At the heart of dual language programs is ensuring students embrace not only language but their culture and identity.

GRAND PRAIRIE, Texas — Teachers and administrators from the Lower Kuskokwim School District in Alaska recently visited with Grand Prairie Independent School District in Texas to learn best practices in dual language teaching.

The Lower Kuskokwim School District program is working to preserve the native language of Yup’ik. It's a language that at one time was considered a "dirty language," recalls Christina Robbins, director of elementary school at the Lower Kuskokwim School District in Bethel, Alaska.

"Students by the age of 10 were taken and removed from their home communities, shipped off to another location where they were punished for speaking an indigenous or 'dirty' language," said Robbins. "It wasn’t pleasant what was happening in those cases, and at the end of that time the kids may or may not ever return to their communities."

Robbins explains that those who were taken from their families and then returned to their community no longer "fit in" as they no longer spoke their native language.

"You end up with this really dark time in our history of local members of the community losing their rich history," Robbins said.  

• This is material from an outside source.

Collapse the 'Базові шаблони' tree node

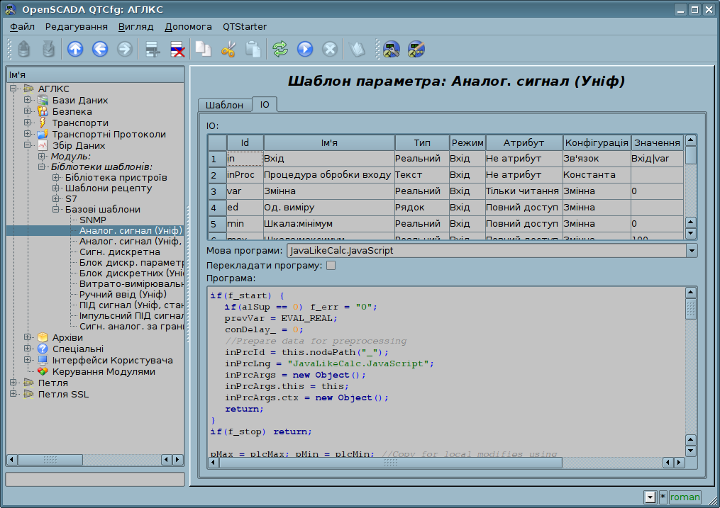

So, for the past 10 years, educators from the Lower Kuskokwim School District have been working to form their dual-language program framed after the structure Grand Prairie Independent School Districts uses called Gomez & Gomez.

The program focuses on not only promoting language skills, but also biliteracy and biculturalism. At the heart of dual language programs is ensuring students embrace not only language but their culture and identity.

The Yup’ik dual language program has about a thousand students in over 21 different schools. According to the Alaska Native Language Center, Yup'ik is the state's largest native language, and is spoken by about 21,000 people.

Robbins recalls introducing the program to a parent advisory committee and the response it received from an 84-year-old elder.

"I wish I could go back to school now," the elder told Robbins. "I am 84 years old but I wish I could be in kindergarten again to be able to learn with these books -- because these are the books that would want to make me want to learn."

Prior to 2010, students were fully immersed in the Yup’ik language through third grade. The students then repeated the grade level in English before continuing through their schooling in English.

Dr. Celina McEntire dual-language faciliatory for GPISD explains that the district approaches language development through content. Students have their core classes such as math, science and social studies in both their native language and in English.

“With that, students are truly able to build their first language in the early grades and then add that additional layer of the second language as well,” McEntire said.

Although GPISD focuses its dual-language program on Spanish and English, Robbins said it is inspiring to see where their program could one day be.  

"We both are equally passionate about keeping the language and the students we have and making them be whole," Robbins said.